Well, Bob I'm glad you asked.  I run a local dns caching server at my office
to significantly speed up name resolution and thus web browsing for my
workstations.  I also run one on my laptop because on some networks I plug
in to, they don't have a local dns cache.

I'm currently using bind on my office dns server.  dnscache is part of the
djbdns package.  I've installed it on my laptop as a test environment.  I'm
intending to replace bind with djbdns (tinydns or dnscachex) on my work dns
server.

To answer your other questions, No we don't have an intranet here at PA.  We
have some internal webservers that right now are giving me a development bed
to make some web based perl admin tools (ie a nice perl script that parses
smbstatus so I can see current samba connections and locked files, or
another tool that tells me who's logged in to a sql server and if anyone has
a process that is blocking other processes).

But you asked about dns.  I have setup bind to be the master for the
petersen-arne.com locally.  I've setup my null MX record to point to my
internal mail server and www points to webserver.  Without this trying to
connect to www.petersen-arne.com would have resulted in the client trying to
connect to our public ip, which the firewall would have dropped since I have
not setup any rules to DNAT my local clients to my local webserver.
Allowing the clients to connect to the local webserver could have been done
with either the firewall rules, or dns.  I chose dns, however I don't
recommend bind.  Learning how to properly setup a bind configuration and
zone file was annoying, but useful.

I'm also using the dhcp-dns package which is a set of scripts to parse the
dhcp leases file from dhcpd, then pass dynamic additions and deletions to
bind.  This allows me to say 'ping acct1.petersen-arne.com' or just 'ping
acct1' and it will hit the right ip address (almost always).  Note that
dhcp-dns works with bind.  Before replacing bind, I'll have to either find
or write something that will update tinydns/dnscachex with the new hosts.
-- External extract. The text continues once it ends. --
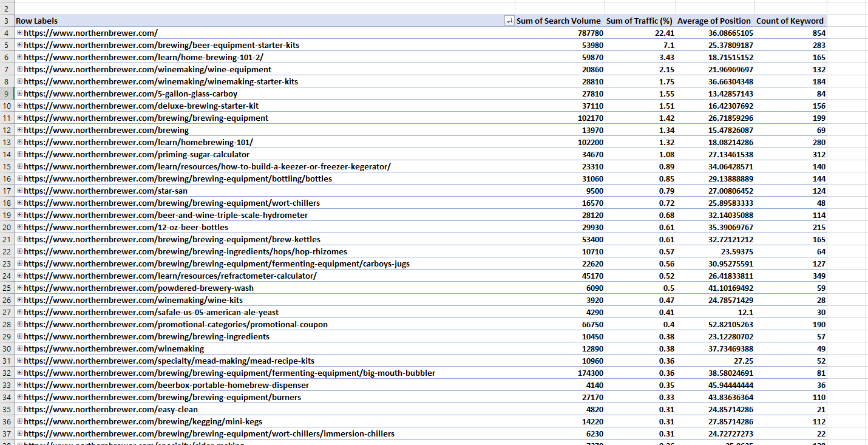Expand the beer-equipment-starter-kits row
The height and width of the screenshot is (445, 868).
[18, 45]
Back to djbdns and one cool thing about it that works very well for my
laptop.  I have a great working vpn through which I seamlessly connect when
I'm remote.  Whether in the office or out, I use mutt to check my email with
a scripted command: mutt -f imap://cory@mars/inbox.  In the office my local
dns cache resolves mars to the appropriate ip.  Outside the office, mars
normally wouldn't resolve.  This is because my dhcp client receives the near
by dns servers and puts them in /etc/resolv.conf, and they know nothing
about the computer named "mars", nor my 10.x network.  I could and have used
a hosts file, however this does not work with my dhcp clients as their ip
addresses are changed and dns is updated automatically.  The solution?  I
wrote a script to put the ip address of my office dns server in
/etc/resolv.conf after getting an ip address.  While it gave me the
functionality I wanted, it had the unfortunate draw back of all dns lookups
traversing the public internet, then my half t1 then back.  djbdns' dnscache
has a cool feature where one can say, anything for petersen-arne.com ask
this server 10.0.0.x.  Anything else, ask the servers in /etc/resolv.conf.
Bind can probably do this, but here's how to do it in dnscache:  
  # cd /service/dnscache/root/servers
  # echo 10.0.0.x>petersen-arne.com 
  # echo 10.0.0.x>10.in-addr.arpa 
  # svc -t /service/dnscache

Another cool package from the author of djbdns is the daemontools package,
which is required for dnscache.  In it is a service scanner that monitors
and restarts specified services so they are always running and available.
The service scanner is run by inittab, so it is very difficult to kill it,
even if you try really hard.

Cory

-----Original Message-----
From: Bob Miller [mailto:kbob@;jogger-egg.com]
Sent: Sunday, November 03, 2002 7:11 PM
To: [EMAIL PROTECTED]
Cc: [EMAIL PROTECTED]
Subject: running dnscache on laptop


Cory, we saw on Saturday that you dnscache on your laptop.

Does Petersen Arne have any sort of intranet, that is, hosts that have
DNS info inside Petersen Arne, but not outside?  Do any of the other
sites your laptop visits have intranets?

If so, how do you handle that with dnscache?  My laptop gets plugged
in to various intranets and I didn't want to mess with restarting
dnscache whenever I changed networks, so I haven't installed it.

-- 
Bob Miller                              K<bob>
kbobsoft software consulting
http://kbobsoft.com                     [EMAIL PROTECTED]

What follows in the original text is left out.